Exercise instructions — From the line with "The height and width of the screenshot is (490, 1568)." through the line with "Click the type", inclusive, return each line of the data below exactly and leave the rest out.

Supplied records —
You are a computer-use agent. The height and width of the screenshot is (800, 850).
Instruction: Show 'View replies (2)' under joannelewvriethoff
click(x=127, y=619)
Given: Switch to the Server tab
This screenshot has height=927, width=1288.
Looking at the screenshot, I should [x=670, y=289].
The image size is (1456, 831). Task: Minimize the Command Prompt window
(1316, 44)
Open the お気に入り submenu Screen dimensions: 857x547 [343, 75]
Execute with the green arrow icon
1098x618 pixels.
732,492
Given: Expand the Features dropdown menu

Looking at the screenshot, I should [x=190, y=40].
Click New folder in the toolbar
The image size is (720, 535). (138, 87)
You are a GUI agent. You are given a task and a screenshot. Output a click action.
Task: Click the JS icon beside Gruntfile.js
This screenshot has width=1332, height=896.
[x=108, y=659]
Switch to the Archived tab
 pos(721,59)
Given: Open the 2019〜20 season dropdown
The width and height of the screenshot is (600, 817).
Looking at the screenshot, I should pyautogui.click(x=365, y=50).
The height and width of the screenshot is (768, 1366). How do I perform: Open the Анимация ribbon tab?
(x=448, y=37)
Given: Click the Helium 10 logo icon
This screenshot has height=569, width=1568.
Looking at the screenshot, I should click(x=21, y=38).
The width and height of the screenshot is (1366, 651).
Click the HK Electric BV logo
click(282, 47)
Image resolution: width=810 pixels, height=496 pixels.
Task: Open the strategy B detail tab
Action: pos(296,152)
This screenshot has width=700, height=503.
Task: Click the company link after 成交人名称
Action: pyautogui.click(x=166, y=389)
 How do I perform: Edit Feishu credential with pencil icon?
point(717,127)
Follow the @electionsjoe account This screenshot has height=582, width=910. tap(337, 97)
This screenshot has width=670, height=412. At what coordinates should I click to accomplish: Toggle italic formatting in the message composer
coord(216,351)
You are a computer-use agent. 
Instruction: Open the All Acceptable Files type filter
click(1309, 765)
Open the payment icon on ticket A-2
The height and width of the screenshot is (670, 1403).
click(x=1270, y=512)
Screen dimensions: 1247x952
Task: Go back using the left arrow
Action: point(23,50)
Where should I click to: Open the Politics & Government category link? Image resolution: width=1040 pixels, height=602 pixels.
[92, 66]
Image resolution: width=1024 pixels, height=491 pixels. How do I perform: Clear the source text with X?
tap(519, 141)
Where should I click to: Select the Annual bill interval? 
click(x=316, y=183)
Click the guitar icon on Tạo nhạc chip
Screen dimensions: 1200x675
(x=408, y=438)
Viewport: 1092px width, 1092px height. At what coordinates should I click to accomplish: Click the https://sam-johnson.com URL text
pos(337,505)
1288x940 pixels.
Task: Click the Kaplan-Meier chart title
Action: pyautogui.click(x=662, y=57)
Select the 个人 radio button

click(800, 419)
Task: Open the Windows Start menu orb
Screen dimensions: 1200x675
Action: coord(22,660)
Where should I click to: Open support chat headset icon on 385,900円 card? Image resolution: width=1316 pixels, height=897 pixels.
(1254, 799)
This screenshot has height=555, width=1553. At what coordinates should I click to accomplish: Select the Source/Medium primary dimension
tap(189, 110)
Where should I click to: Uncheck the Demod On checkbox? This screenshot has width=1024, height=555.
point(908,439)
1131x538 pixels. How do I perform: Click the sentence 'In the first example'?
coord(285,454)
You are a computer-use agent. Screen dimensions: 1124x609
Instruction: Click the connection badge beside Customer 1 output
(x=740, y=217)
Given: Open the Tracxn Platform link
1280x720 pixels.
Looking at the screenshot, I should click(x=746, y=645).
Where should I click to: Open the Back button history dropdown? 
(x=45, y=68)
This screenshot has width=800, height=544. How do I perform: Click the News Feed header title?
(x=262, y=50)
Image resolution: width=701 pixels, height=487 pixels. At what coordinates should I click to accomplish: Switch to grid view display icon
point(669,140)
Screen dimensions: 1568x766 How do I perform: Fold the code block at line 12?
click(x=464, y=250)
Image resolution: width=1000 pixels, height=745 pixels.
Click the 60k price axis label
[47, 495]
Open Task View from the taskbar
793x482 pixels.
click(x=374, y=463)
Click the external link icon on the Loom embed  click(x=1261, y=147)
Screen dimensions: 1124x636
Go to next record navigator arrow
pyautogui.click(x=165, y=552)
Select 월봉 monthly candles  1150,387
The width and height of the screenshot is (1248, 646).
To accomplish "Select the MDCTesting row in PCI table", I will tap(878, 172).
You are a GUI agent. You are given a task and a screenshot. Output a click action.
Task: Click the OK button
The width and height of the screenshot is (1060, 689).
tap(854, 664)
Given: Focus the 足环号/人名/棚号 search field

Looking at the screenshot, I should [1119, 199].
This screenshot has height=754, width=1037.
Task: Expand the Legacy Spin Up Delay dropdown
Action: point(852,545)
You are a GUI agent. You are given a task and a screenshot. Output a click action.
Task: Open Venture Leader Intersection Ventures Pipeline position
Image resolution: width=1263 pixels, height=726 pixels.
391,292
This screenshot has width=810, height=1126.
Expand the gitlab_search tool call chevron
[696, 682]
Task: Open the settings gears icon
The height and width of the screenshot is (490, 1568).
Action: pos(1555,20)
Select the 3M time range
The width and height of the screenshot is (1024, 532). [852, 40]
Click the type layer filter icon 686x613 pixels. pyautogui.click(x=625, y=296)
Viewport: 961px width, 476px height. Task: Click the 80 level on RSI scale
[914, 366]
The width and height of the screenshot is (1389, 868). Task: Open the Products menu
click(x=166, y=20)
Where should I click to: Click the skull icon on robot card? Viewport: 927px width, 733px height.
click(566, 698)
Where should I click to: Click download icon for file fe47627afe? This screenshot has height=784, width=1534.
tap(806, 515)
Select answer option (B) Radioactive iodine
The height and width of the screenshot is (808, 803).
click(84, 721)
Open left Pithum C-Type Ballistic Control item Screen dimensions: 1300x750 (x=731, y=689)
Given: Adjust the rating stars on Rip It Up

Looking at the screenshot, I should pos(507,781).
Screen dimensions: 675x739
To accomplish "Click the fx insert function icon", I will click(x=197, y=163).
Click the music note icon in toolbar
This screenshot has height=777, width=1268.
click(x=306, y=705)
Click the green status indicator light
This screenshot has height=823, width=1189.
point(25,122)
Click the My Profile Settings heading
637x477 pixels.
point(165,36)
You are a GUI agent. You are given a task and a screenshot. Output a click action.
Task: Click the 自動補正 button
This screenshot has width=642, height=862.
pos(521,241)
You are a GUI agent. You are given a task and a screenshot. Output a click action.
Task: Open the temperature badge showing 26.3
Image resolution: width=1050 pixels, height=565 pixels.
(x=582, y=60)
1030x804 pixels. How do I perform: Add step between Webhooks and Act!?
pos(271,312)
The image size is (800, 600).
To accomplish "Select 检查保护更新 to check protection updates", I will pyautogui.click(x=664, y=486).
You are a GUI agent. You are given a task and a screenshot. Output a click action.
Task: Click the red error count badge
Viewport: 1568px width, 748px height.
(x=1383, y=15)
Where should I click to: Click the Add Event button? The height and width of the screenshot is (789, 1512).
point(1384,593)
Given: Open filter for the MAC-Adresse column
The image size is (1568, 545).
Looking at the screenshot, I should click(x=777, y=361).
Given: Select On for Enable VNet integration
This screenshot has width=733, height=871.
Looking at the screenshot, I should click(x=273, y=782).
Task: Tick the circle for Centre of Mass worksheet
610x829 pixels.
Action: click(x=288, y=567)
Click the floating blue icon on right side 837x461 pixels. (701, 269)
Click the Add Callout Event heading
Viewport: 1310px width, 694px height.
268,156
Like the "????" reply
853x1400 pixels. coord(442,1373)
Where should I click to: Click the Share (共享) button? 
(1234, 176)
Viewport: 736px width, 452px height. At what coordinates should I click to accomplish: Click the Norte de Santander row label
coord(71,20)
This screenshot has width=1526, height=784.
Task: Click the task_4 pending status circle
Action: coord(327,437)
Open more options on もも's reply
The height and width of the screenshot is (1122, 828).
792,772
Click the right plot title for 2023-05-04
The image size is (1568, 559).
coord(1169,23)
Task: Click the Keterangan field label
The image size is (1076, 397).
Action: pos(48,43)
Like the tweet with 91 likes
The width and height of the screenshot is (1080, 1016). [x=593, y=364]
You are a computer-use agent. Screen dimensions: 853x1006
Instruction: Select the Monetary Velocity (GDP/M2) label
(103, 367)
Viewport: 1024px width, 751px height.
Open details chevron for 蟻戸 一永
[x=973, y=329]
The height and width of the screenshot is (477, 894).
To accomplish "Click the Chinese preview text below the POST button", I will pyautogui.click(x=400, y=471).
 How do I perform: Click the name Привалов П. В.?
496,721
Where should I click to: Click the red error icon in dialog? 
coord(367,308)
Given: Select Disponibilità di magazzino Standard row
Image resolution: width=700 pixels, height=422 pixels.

Expected output —
The height and width of the screenshot is (490, 1568).
Action: pos(1555,20)
Select the 3M time range
The width and height of the screenshot is (1024, 532). [852, 40]
Click the type layer filter icon 686x613 pixels. pyautogui.click(x=625, y=296)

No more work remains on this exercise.